I don't understand this comment.

I don't see how its a memory issue because the reported usage of the container never goes above 1.5gigs of ram, thats with java8, without resource limits and with a memory limit of 8gigs.

@flqw A question about your traffic: When you say heavy load, is that both consumer and producer or just one of them?

flqw commented

It's both, but more consumer-heavy than producing. A typical scenario is about 60MB/s read and 10MB/s write per node so 300MB/s read and 60MB/s write in total.

So far the java 8 based nodes are running without any hickups in regular operation and a few high load scenarios.

I think this finding should be reported as kafka issue. Did you do any searches for this error outside the kubernetes space?

flqw commented

I had another crash with the java8 image, same order of events. I found a readiness probe failed on one of the zookeeper nodes before the crash, so i also switched the zk nodes to java 8, maybe there's an issue with zk and java 11? If it reoccurs i'll report a kafka issue.

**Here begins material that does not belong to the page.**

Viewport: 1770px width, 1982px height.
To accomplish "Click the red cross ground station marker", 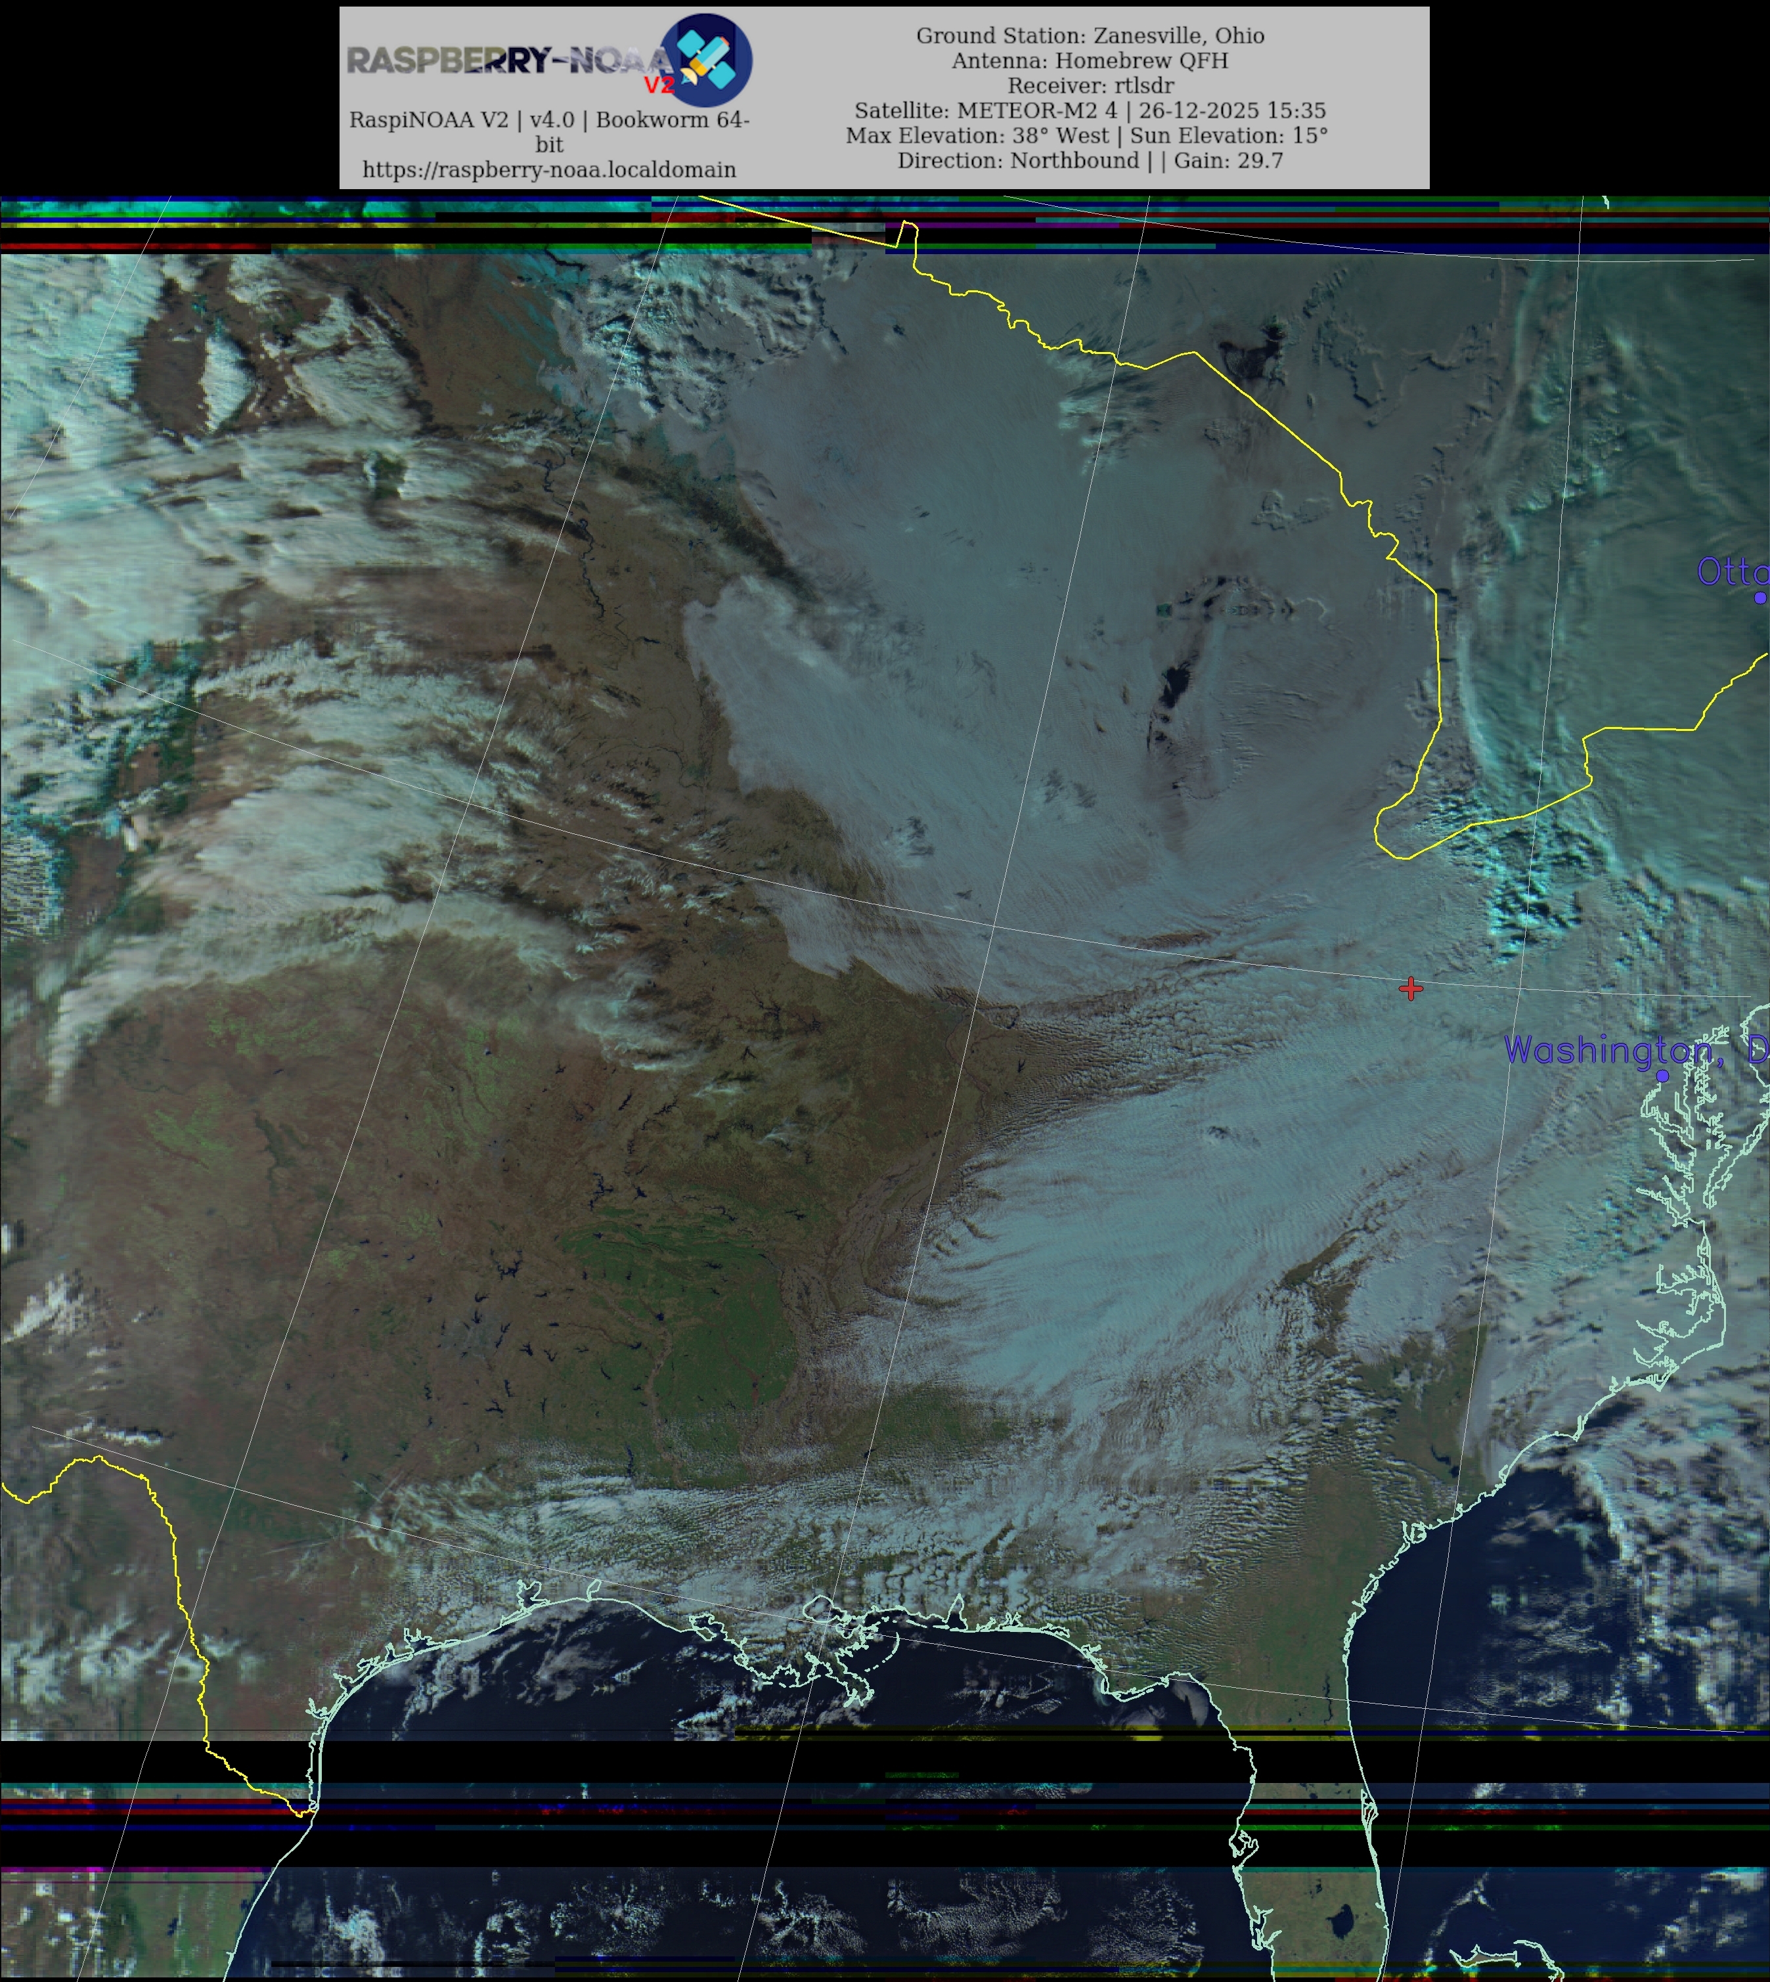I will pos(1410,989).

Did you find any interesting logs on the failing zk node?

flqw commented

I guess i found the issue, at least everything is running normally again. After some longer debugging session i found that the zookeeper latencies (mntr) were insanely high (avgs around 1sec, max beyond 30sec) and traced the issue back to disk performance.

GCE disks come with increasing performance by disk size. For a regional ssd as provisioned by GKE through the zookeeper storage class at 1GB of storage this is according to the docs a whopping 30 IOPS and 0,48MB/s of throughput. This just didn't cut it anymore for my workload. Although not needed storage-wise I increased the zookeeper disks to 50gigs giving me 1500 IOPS and 24MB/s of throughput. After that the latency avgs dropped to 0 and everything behaved way better (shutting down a broker node didn't crash everything anymore, but did a leader re-election and distributed the load to the other brokers as it should).

Maybe that should be mentioned somewhere around the zookeeper service as it just defaults to 1GB.

Great find @flqw. Did you find messages in the zookeeper logs that others can look for? Would be quite valuable if we try to document the caveat.

flqw commented

Key indicator should be the latency stats from the zookeeper mntr, but i also found some related logs that look like this:

WARN fsync-ing the write ahead log in SyncThread:4 took 1024ms 
which will adversely effect operation latency. See the ZooKeeper
troubleshooting guide (org.apache.zookeeper.server.persistence.FileTxnLog)

I think that instead of documenting stuff (Who reads docs before they learned the hard way that they should have? I don't.) we could work on a PR with some tooling to help load testing. Do you have advice on how to add load on zookeeper? I'm guessing that simply writing more to Kafka won't always convert to zk load? A complementing strategy I could think of is to patch on a sidecar that produces dummy io to the data volume, to slow it down. One advantage could be that we'd be able to test/break zoo and pzoo independently. Alternatively use zk clients to stress one zk pod at a time.